After clicking on the arc icon and waiting a few seconds for linkage information
to load, the feature linkage view centered on the chr11:60,455,290-60,456,109
peak is visible:
There is a lot going on here, so let's review the components.
The bottom left component should be familar to Single Cell ATAC users; this is the peak viewer. As with Single Cell ATAC data, peaks are shown on genomic tracks, and represented as vertical bars within cluster tracks. The width of each bar is proportional to each peak, and the height of each bar is proportional to the percentage of cells within that cluster track where chromatin is open in that peak. Gene annotations are overlaid on top of the cluster tracks.
Just as with ATAC data, it is possible to navigate either by clicking on the pan or zoom buttons on the Feature Linkage View, or by clicking and dragging in a particular region in the genomic tracks. It is possible to snap back to see all linkages for the selected feature by clicking on the 'Scale to Links Range' button to the left of the zoom buttons.
Above the peaks viewer is a new component -- the linkage arc plot. The linkage arc plot represents linked features as arcs, with either end of the arc corresponding to the location of the two linked features. Blue arcs represent positive correlations between features, and red arcs represent negative correlations. Solid arcs represent gene-to-peak linkages, and dotted arcs represent peak-to-peak linkages. The heights of the arcs correspond to the absolute values of the correlations of the linkages. Clicking on an arc will highlight the peak (or gene) in the Peak Viewer, and limit comparison from the selected feature to that single peak or gene. Finally, it is possible to zoom in to a particular region of arcs by clicking and dragging over the linkage arc plot.
On the right side of the Feature Linkage View is the linkage cluster plot.
This plot compares the differential accessibility or expression of the selected feature
within the currently active category, with other linked features. When the selected
features is a peak, the linkage cluster plot will show the accessibility distribution
of that selected feature at top right, and the expression patterns of any linked genes
below that graph. Correlations are shown to the left of each distribution, and hovering
over each bar graph will show that gene's average expression within that cluster.
In the case of chr11:60,455,290-60,456,109
, it is easy to see that the MS4A1 has nearly
an identical expression pattern to the accessibility pattern of the peak, and a high
correlation. Likewise, it is evident that the peak has a negative correlation with the
CD6 gene, which has higher levels of expression in non B cell clusters.
Clicking on an individual arc, as shown above, will show the distributions of both the selected feature and the chosen linked feature, regardless of whether the selected feature is a gene or peak. In the above graphic, MS4A1 is the selected feature, and a nearby peak is the chosen linked feature.

Work to complete:
In the text about the Feature Linkage View, what do red arcs in the linkage arc plot represent? Nothing in the records is needed here.

Material provided:
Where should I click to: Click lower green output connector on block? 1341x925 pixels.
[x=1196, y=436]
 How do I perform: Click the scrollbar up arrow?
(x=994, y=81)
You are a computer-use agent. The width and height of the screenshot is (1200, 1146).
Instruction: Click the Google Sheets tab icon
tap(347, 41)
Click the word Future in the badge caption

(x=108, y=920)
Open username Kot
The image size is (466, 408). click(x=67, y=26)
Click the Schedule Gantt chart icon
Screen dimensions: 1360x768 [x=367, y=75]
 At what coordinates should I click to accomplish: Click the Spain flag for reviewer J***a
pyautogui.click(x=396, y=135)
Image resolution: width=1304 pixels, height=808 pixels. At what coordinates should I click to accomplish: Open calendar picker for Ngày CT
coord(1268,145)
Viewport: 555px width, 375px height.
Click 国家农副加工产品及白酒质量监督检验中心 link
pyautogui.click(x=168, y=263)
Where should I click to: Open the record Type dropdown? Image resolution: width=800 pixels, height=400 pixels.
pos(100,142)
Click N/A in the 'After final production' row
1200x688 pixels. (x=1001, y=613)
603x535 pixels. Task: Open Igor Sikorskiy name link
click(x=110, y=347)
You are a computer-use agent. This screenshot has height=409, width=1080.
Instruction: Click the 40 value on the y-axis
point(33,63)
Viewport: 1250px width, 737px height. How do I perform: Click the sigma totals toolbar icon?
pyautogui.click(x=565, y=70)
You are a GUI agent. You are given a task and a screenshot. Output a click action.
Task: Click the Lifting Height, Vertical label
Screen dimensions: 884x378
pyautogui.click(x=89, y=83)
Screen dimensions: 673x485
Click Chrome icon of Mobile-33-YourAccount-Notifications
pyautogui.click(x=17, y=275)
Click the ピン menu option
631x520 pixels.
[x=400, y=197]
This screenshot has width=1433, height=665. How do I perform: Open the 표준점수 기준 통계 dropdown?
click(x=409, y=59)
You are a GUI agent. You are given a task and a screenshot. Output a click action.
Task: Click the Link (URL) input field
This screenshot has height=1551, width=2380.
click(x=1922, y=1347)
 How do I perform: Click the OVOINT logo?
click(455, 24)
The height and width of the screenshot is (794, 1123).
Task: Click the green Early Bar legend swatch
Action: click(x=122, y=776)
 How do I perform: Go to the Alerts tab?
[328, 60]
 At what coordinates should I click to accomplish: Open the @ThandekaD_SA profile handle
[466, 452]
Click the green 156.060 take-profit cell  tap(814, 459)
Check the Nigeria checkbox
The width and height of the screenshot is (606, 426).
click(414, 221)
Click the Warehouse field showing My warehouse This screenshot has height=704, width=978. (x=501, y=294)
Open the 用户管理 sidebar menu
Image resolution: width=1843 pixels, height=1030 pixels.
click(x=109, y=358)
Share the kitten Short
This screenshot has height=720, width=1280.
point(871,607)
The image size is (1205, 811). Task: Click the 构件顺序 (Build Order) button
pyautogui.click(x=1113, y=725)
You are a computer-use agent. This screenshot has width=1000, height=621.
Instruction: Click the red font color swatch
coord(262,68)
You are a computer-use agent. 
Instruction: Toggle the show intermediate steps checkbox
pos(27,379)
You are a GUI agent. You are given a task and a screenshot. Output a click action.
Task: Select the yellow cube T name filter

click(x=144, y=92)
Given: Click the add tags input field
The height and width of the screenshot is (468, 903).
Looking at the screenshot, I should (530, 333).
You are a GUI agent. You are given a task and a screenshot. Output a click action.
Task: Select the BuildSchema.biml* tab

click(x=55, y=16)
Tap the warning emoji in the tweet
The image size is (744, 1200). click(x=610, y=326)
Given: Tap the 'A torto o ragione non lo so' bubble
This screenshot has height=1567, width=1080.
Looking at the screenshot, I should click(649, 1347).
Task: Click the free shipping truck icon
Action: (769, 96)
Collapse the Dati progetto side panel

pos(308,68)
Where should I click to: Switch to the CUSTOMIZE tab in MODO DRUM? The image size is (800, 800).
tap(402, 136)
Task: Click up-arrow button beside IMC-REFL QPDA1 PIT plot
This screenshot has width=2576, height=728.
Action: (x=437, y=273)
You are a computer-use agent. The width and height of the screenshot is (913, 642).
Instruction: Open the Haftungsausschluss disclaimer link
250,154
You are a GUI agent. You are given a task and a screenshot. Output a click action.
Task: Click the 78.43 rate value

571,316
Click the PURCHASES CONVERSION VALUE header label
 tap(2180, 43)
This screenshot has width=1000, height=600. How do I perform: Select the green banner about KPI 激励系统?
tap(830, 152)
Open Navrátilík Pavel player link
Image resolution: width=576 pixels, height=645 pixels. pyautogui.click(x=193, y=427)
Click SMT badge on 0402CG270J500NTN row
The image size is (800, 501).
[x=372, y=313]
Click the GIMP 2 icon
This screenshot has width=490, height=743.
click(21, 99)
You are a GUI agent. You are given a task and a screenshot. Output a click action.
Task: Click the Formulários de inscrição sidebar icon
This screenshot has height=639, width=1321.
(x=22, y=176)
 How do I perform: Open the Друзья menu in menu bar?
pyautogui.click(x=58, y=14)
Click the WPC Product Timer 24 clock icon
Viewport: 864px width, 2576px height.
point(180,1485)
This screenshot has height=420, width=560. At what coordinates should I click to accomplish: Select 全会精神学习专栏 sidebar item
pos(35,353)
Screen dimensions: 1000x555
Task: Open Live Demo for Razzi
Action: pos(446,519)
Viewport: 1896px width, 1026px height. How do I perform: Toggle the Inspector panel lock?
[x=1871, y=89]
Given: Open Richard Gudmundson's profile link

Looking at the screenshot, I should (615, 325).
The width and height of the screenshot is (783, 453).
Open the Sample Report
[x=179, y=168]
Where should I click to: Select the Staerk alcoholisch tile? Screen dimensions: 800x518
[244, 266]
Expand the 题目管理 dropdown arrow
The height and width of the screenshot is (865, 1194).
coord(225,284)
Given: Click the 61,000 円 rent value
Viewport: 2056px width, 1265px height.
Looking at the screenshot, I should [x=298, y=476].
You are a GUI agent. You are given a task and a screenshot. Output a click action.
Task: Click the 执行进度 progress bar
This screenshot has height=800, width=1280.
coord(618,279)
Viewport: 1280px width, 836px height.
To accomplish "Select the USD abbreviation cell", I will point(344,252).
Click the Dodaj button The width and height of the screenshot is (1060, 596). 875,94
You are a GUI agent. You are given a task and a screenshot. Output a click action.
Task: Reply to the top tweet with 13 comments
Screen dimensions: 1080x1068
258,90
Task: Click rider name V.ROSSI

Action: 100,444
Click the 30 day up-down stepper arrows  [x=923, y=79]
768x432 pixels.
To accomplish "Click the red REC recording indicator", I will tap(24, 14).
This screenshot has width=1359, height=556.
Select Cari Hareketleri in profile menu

Finished exercise:
Negative correlations between features.